だいぶ時間があいてしまったのですが、『韓国銀行』が2020年11月20日に行った一般向け「中央銀行間『通貨スワップ』の理解」という講義の内容についてご紹介しています。
今回は「その04」です。この講義の第四章が「활용사례(活用事例)」となっていて、その中に興味深いスライドがあるのです。「通貨スワップ」を韓国がどのように活用したか、活用事例を『韓国銀行』が説明しています。
『韓国銀行』にとっては「本当の通貨スワップ」などない
韓国のいう「通貨スワップ」は本当の通貨スワップではない、といわれることがありますが、先にご紹介したとおり、この『韓国銀行』の講義を見る限り、少なくとも韓国(『韓国銀行』)では、
ものと認識しています。このような仕組みの取決めを『韓国銀行』は「中央銀行間の通貨スワップ」と呼ぶのです。
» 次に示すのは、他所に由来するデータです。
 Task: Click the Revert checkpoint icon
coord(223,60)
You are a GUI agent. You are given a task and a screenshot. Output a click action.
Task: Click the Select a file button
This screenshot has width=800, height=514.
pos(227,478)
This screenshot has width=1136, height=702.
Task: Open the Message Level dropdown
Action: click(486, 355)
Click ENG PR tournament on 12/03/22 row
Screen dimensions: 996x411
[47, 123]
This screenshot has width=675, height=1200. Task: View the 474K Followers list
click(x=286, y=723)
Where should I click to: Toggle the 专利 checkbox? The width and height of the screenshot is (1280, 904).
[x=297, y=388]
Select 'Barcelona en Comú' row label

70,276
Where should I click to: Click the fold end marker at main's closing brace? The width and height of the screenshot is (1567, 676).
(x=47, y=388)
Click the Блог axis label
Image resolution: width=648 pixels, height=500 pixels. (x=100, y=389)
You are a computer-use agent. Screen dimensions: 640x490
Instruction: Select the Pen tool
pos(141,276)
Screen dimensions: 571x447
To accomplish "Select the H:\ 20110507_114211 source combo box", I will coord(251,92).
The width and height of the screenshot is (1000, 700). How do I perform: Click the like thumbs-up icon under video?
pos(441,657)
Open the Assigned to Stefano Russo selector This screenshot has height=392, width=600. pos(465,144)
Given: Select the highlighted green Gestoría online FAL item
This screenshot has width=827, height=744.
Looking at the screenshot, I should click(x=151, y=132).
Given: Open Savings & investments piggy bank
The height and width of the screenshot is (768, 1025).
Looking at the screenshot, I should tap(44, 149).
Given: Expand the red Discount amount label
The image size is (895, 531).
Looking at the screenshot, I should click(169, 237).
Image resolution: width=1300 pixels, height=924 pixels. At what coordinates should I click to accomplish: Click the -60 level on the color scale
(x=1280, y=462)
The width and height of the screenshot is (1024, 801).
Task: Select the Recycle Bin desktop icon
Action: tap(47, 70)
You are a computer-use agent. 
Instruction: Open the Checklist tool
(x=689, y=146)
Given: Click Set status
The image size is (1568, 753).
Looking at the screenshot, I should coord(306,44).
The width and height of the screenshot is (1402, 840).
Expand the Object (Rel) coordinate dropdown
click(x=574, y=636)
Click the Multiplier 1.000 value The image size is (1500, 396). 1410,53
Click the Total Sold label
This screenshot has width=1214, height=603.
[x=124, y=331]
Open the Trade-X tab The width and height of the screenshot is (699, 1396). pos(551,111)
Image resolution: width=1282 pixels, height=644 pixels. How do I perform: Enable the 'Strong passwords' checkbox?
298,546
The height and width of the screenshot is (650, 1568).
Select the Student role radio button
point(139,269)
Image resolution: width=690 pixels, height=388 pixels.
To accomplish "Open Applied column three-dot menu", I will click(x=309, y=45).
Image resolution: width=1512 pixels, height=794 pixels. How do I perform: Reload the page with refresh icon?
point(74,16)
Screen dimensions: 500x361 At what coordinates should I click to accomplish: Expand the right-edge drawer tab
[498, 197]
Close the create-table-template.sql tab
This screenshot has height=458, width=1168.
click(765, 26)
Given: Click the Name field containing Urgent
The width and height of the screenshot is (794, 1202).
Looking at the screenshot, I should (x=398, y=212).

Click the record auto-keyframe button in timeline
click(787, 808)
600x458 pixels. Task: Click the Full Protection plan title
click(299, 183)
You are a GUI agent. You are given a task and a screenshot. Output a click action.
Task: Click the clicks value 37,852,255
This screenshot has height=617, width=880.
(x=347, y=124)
それが市中銀行にドルを供給するものであっても、輸入業者に人民元を融資するものであっても、中央銀行同士の通貨交換で始まり、再交換で終わる取引は「通貨スワップ」なのです。ですから、「本当の通貨スワップ」も何も、『韓国銀行』ではそのような区別をしていないと考えられます。
別に筆者が勝手にほざいているのではありません。「중앙은행 통화스왑의 거래구조(中央銀行通貨スワップの取引構造)」でどのような構造図を用いているかも先にご紹介したとおりです。
中韓「通貨スワップ」の活用事例のフローチャート
で、今回ご紹介したいのは第四章「활용사례(活用事例)」の以下です。
⇒参照・引用元:『韓国銀行』公式サイト「中央銀行間『通貨スワップ』の理解」
これの前には、アメリカ合衆国FED(Federal Reserve Systemの略称:連邦準備制度)と締結したドル流動性スワップ(韓国からすればこれも正真正銘「通貨スワップ」)の活用事例のスライドがあるのですが、それについては読者の皆さんもよくご存じの話でしょうから飛ばします。
このスライドは、「한·중 통화스왑 무역결제 지원제도 운영(韓・中通貨スワップ取引決済支援制度運営)」と題されており、要は「中韓通貨スワップ」の資金が両国の貿易の決済支援にどのように使われたのか、そのフローチャートです。訳すと以下のようになります(ただし筆者(バカ)訳)。
①をご覧ください。
①『韓国銀行』(BOK)が『中国人民銀行』(PBC)の口座にウォンを振り込む
①『中国人民銀行』(PBC)が『韓国銀行』(BOK)の口座に人民元を振り込む
から始まり、『韓国銀行』に入った人民元が中国内の代理決済銀行を通して中国の輸出業者に入り……などのフローが書かれています。この図では「戻し(swap back)」まで書かれていませんが、『韓国銀行』からすれば、やはり「通貨スワップ」であり、これはその活用事例というわけです。
先にご紹介したとおり、「中韓通貨スワップ」の資金は使われたことがあります。これについては『中国人民銀行』もプレスリリース(2014年05月30日付け)を出しています(下掲)。このときの事例が上掲の活用事例フローチャートの基になっているのでしょう。